[Excerpted records]

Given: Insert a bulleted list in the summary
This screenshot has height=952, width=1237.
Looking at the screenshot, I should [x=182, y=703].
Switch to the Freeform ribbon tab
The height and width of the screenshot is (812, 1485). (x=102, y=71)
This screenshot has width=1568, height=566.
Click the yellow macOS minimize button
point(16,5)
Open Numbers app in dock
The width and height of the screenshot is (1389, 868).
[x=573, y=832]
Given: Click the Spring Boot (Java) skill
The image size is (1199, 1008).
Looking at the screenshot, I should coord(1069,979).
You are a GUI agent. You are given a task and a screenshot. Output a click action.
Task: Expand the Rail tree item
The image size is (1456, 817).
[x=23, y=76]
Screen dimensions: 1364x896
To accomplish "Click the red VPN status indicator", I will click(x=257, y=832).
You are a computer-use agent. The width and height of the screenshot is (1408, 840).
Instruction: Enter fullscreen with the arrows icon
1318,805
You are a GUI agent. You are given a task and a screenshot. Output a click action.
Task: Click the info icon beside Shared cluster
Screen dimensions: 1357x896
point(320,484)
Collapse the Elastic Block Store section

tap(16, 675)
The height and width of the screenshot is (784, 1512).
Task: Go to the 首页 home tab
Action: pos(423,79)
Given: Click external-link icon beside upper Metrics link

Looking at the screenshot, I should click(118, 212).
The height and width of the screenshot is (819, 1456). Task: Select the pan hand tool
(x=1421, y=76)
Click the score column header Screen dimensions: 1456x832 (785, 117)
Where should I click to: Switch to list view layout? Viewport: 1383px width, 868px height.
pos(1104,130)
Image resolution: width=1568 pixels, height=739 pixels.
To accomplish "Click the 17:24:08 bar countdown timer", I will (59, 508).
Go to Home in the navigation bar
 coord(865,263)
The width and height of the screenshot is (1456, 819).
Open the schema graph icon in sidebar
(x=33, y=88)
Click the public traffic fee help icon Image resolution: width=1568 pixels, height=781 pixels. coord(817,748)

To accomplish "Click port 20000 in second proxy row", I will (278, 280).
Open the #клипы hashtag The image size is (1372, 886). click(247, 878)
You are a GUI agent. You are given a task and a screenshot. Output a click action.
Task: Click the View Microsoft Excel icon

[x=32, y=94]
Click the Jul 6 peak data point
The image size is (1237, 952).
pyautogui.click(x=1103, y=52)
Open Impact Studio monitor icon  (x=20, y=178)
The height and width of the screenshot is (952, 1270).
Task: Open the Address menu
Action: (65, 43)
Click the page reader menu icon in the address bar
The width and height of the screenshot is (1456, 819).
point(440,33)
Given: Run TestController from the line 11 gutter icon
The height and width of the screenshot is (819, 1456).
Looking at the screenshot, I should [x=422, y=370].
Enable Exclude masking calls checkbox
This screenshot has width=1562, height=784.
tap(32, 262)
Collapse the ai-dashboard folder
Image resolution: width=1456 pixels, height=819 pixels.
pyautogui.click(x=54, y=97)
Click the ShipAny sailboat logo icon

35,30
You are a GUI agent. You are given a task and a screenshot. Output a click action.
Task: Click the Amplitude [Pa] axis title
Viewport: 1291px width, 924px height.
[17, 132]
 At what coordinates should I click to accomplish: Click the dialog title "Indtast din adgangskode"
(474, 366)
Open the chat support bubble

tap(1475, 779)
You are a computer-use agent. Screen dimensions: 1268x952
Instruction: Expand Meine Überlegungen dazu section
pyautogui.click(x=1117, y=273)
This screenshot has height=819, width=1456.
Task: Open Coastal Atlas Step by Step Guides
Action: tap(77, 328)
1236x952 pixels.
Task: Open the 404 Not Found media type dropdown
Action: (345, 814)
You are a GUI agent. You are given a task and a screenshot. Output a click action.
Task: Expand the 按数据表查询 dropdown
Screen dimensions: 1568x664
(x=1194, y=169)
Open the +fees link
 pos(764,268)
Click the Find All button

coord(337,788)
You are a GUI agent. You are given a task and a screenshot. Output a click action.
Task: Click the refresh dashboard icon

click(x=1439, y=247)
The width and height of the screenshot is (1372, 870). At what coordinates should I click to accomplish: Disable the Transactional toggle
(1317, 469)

[/Excerpted records]

## Exercise directions:
Give solely the number of lines in the data that contain the string "computer".

## Answer below:
2